[Stored records]
....

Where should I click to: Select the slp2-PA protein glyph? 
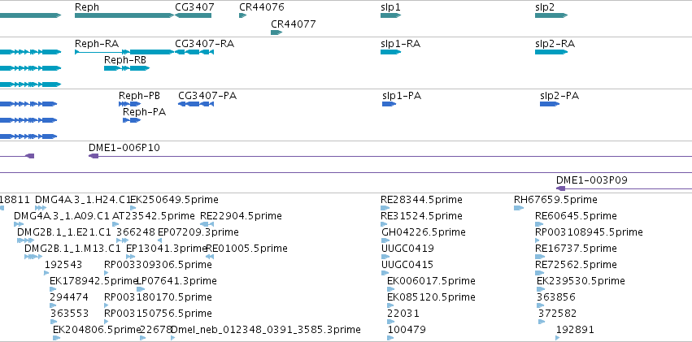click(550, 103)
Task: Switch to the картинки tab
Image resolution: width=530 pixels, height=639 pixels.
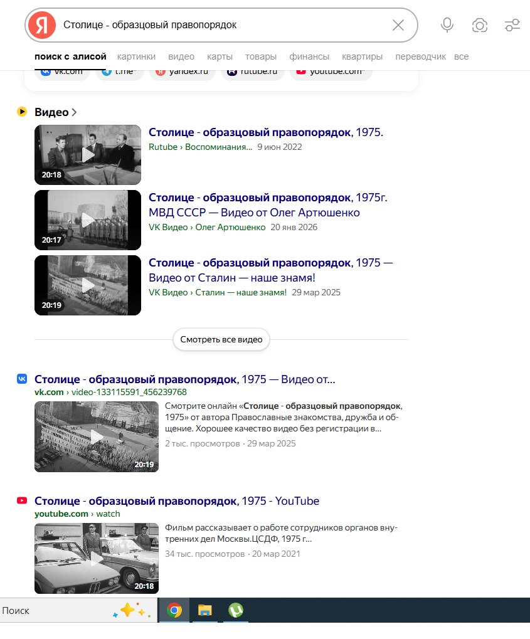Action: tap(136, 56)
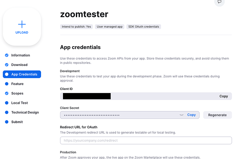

....

:: Work instruction ::
What is needed is an exact output of the records above, with every picture left out.

:: Answer below ::
Where should I click to: Select the slp2-PA protein glyph? 
click(550, 103)
Task: Switch to the картинки tab
Image resolution: width=530 pixels, height=639 pixels.
Action: tap(136, 56)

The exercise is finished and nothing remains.